▸ Exercise brief:
Report back every line in the data that includes the string "agent".

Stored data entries

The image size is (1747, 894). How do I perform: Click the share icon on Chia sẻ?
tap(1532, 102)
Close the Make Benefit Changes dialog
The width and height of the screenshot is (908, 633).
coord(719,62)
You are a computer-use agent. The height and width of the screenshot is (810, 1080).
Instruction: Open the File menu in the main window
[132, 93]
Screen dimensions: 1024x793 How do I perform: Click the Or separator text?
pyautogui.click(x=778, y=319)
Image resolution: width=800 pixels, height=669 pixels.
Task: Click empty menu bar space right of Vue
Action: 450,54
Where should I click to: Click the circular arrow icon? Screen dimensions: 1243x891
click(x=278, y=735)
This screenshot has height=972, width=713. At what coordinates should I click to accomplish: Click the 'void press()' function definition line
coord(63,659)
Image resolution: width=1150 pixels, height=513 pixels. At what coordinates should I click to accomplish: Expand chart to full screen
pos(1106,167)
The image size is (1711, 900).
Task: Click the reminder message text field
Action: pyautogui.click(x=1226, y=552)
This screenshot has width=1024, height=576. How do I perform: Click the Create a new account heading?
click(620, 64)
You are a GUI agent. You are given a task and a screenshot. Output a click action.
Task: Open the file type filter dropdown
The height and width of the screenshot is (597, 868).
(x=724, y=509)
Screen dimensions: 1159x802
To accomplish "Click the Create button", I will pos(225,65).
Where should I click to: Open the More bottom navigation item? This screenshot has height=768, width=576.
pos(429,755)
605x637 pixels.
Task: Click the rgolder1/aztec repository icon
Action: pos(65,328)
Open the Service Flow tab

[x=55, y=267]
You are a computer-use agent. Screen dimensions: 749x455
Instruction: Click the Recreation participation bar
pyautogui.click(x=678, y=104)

▸ Solution below:
You are a computer-use agent. The height and width of the screenshot is (810, 1080).
You are a GUI agent. You are given a task and a screenshot. Output a click action.
You are a computer-use agent. Screen dimensions: 749x455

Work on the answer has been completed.